Is fair trade ecologisch verantwoord?

Nieuws

Is fair trade ecologisch verantwoord?

Is het een goed idee om fair tradeproducten te consumeren die zoveel kilometers hebben afgelegd? MO* legde het dilemma voor aan Johan Declercq, verantwoordelijk voor de producentenrelaties bij Max Havelaar, het keurmerk voor eerlijke handel.

Declercq: ‘Voor koffie, thee of bananen ligt het antwoord enigszins voor de hand. Die producten kan je hier nu eenmaal niet produceren.
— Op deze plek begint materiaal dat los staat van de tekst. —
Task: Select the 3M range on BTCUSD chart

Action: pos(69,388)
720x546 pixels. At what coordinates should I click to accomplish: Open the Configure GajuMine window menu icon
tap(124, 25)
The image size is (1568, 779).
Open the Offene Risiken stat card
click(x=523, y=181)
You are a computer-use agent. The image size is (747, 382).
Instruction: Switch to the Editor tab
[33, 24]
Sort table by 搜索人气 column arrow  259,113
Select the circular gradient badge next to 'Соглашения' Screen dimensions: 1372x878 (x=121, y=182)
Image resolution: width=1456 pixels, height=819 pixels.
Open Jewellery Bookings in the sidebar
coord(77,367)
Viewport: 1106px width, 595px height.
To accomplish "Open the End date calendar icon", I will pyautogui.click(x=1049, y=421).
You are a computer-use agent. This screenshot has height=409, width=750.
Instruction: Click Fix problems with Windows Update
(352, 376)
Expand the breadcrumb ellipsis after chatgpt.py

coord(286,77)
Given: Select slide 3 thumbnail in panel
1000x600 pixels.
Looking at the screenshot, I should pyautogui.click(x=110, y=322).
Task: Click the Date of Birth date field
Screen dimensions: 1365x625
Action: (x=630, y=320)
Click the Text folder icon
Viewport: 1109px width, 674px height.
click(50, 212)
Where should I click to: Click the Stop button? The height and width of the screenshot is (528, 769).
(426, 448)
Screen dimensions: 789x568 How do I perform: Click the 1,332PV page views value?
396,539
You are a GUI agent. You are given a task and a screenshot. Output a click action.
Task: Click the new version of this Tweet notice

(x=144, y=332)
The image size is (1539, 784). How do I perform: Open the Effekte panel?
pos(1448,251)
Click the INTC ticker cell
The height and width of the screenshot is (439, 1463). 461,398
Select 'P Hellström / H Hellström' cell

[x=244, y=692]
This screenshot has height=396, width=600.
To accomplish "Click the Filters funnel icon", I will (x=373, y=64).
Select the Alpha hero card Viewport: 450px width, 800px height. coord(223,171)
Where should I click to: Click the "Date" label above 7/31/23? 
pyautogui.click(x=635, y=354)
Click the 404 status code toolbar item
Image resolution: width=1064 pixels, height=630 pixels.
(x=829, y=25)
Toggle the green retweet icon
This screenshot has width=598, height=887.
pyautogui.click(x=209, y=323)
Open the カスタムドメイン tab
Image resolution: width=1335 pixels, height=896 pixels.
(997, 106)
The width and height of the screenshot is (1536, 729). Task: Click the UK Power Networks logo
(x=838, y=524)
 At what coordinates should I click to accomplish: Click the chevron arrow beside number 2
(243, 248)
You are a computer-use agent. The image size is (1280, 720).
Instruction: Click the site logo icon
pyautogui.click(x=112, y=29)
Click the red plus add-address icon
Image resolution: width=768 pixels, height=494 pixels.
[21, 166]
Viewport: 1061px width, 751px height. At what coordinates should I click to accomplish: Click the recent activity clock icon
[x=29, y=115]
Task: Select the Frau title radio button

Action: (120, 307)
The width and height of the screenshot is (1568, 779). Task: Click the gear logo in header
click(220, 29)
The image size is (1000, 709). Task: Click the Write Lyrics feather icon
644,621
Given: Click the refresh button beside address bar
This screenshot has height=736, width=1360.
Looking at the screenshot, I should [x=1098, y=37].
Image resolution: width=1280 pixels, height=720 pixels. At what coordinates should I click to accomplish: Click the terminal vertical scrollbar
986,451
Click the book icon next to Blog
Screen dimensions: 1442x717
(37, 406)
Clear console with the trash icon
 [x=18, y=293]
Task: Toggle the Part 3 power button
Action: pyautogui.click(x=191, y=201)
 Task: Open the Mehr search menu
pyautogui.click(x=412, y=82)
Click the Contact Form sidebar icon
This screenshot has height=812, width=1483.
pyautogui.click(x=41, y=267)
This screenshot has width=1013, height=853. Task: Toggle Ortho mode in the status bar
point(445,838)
Je hebt dan de keuze: ofwel consumeer je ze niet meer, ofwel blijf je ze kopen maar via fair trade. De controle door Max Havelaar garandeert de consument dat de producenten het milieu niet om zeep helpen en dat de werkgevers hun arbeiders niet uitpersen.’
Voor producten die zowel hier als in het Zuiden geproduceerd kunnen worden, zoals honing, is het antwoord genuanceerder. Declercq: ‘Koop gerust honing bij je plaatselijke imker, maar weet dat de Europese markt slechts voor veertig procent zelfvoorzienend is. Voor die andere zestig procent kan je dus nog altijd beter wel dan geen fair trade kopen.’

En wat met pakweg rozen, sinds 2005 ook in het fair trade circuit opgenomen? Declercq: ‘Vroeger kwamen alle rozen uit eigen streek –uit Nederland of elders uit de regio. Vandaag worden ze deels aangevlogen uit Ecuador, Colombia of Kenia. Uit verschillende studies blijkt echter dat als je de totale balans in acht neemt –waterverbruik, verwarming van serres, luchttransport– de bloemen uit Kenia ecologischer zijn dan de bloemen die hier in serres geteeld worden. Wat nog niet wil zeggen dat ze milieuvriendelijk zijn. Vraag is of je die bloemen wel moet kopen, zeker tijdens de winter.’

Voor de gezinnen in het Zuiden die deel uitmaken van fair tradeprojecten is de impact moeilijk te onderschatten. Fair trade, dat inmiddels kan bogen op meer dertig jaar ervaring, heeft ervoor gezorgd dat de onderhandelingspositie van boeren uit het Zuiden is versterkt in een wereldmarkt getekend door ongelijke machtsverhoudingen.
Het Centrum voor Internationale Ontwikkelingsvraagstukken van de Radboud Universiteit Nijmegen onderzocht in 2008 de impact van verschillende fair tradeprogramma’s voor koffie en bananen in Peru, Costa Rica en Ghana.
Uit het onderzoek blijkt dat fair trade een hoger en stabieler inkomen verzekert. Bovendien wordt een deel van dat inkomen –groter dan bij niet-fair tradeproducenten– omgezet in investeringen op lange termijn, bijvoorbeeld op het vlak van huisvesting of onderwijs. Daardoor verbetert de levensstandaard van de gezinnen ook aanzienlijk. Gezien fair tradeprojecten op die manier duurzame ontwikkeling stimuleren, suggereren de onderzoekers om naar een certificering voor de hele keten te gaan in plaats van enkel het product, om zo ook de andere aspecten meer expliciet in rekening te brengen.